- [Action item] The records that follow must be reproduced in full, with every picture excluded.

[Stored data entries]
++++++++

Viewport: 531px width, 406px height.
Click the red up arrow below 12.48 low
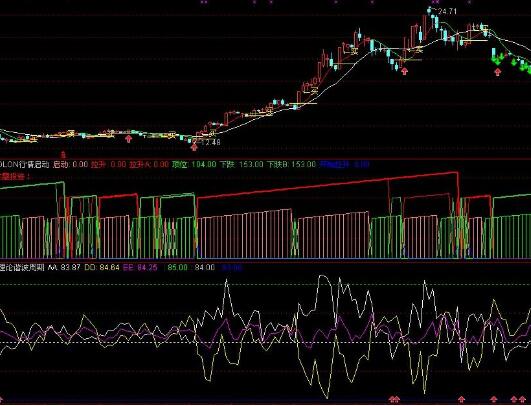194,147
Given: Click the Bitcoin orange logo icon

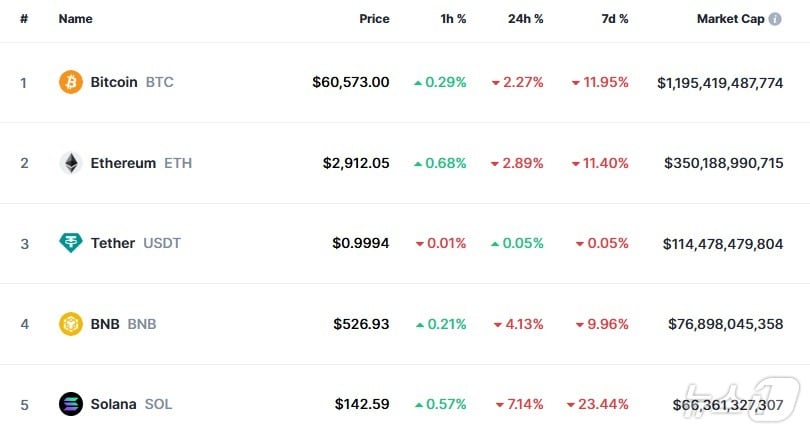Looking at the screenshot, I should (x=71, y=82).
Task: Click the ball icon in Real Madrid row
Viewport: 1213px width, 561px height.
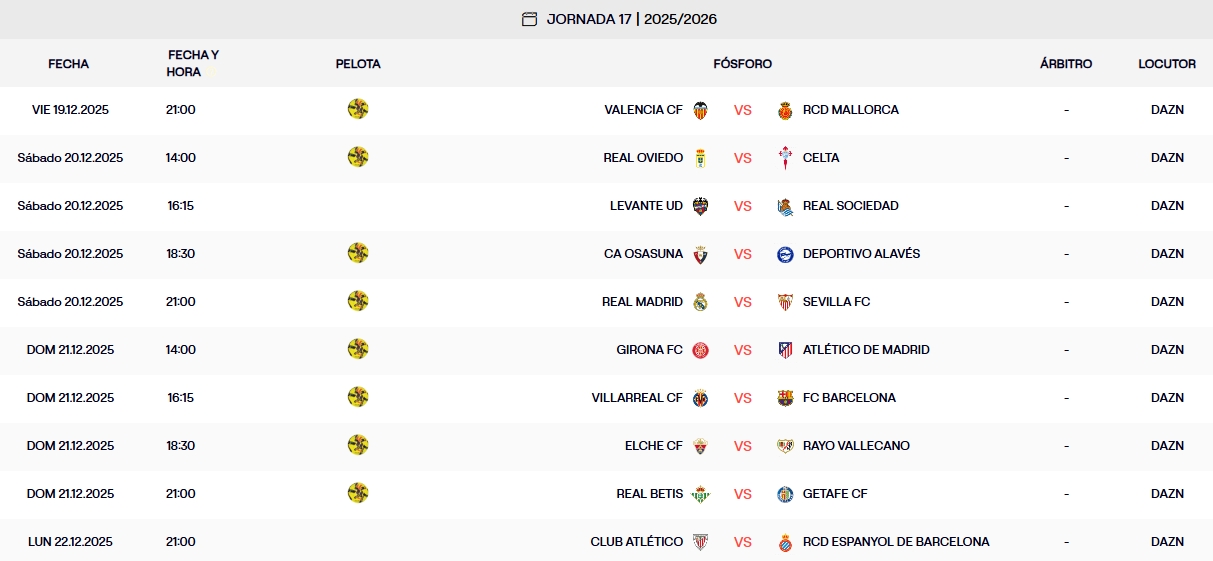Action: (358, 301)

++++++++

- [Result for this task]
Viewport: 531px width, 406px height.
Click the red up arrow below 12.48 low
194,147
Given: Click the Bitcoin orange logo icon

Looking at the screenshot, I should (x=71, y=82).
Task: Click the ball icon in Real Madrid row
Viewport: 1213px width, 561px height.
Action: (358, 301)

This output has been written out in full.